**SOURCE**
If there was one more thing that you could fit into your schedule, what would it be?Great question. God, that’s a good one. Well…I do film scores as well.
Of course! The McEnroe score! He was even in your recent 86TVs video.
So, I did John McEnroe’s film score and he was quite sceptical about me to begin with, because the Rolling Stones and Pearl Jam are his mates or whatever. I’d done the score for The Edge, about the England cricket team with Barney [Douglas] the director, and Barney really wanted me to do it. So, I had a couple of Zoom meetings with John McEnroe.
I am already anxious on your behalf.
Well, he was clearly very sceptical. But he semi-grudgingly said OK, as long as I didn’t make it sound like Titanic. Did it and clearly went alright, as he announced at the Tribecca Film Festival when I was there that I was now in his band. So, at Wimbledon as soon as the final finishes he has this do afterwards where he flies his band over, and they do covers at this bash. So now I get a late-night call three days before the do saying ‘learn this Cars song, these Led Zeppelin songs’…Since doing that I’ve thought I’d really like to be a really good rock and roll or blues guitarist. I’d like to be able to just pick up a guitar and when someone says, ‘It’s in B flat,’ know what they mean.
So, you want to be a real musician.
I want to be a real musician. That’s the final thing I’d like to achieve. Correct.

**SUPPLIED MATERIAL**

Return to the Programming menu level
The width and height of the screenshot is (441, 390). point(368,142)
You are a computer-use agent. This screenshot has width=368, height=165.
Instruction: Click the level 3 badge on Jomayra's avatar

**DIRECTIVE A**
Copy the interview text between "If there was" and "on your behalf.", inclusive.
**DIRECTIVE B**
In the interview, what condition did John McEnroe set before agreeing to the film score?
**DIRECTIVE C**
Rewrite the interview paragraph that begins "Well, he was clearly very sceptical" as a short list that keeps its main facts.

**CORRECT OUTPUT A**
If there was one more thing that you could fit into your schedule, what would it be?Great question. God, that’s a good one. Well…I do film scores as well.
Of course! The McEnroe score! He was even in your recent 86TVs video.
So, I did John McEnroe’s film score and he was quite sceptical about me to begin with, because the Rolling Stones and Pearl Jam are his mates or whatever. I’d done the score for The Edge, about the England cricket team with Barney [Douglas] the director, and Barney really wanted me to do it. So, I had a couple of Zoom meetings with John McEnroe.
I am already anxious on your behalf.

**CORRECT OUTPUT B**
The score could not sound like Titanic.

**CORRECT OUTPUT C**
- McEnroe was skeptical but semi-grudgingly agreed, as long as the score didn't sound like Titanic.
- The score went well. At the Tribecca Film Festival, McEnroe announced that the speaker was now in his band.
- After the Wimbledon final, McEnroe holds a party where his band, flown over for it, plays covers.
- Three days before that party, the speaker gets a late-night call to learn a Cars song and some Led Zeppelin songs.
- Since then, the speaker has wanted to become a really good rock and roll or blues guitarist, able to pick up a guitar and understand "It's in B flat."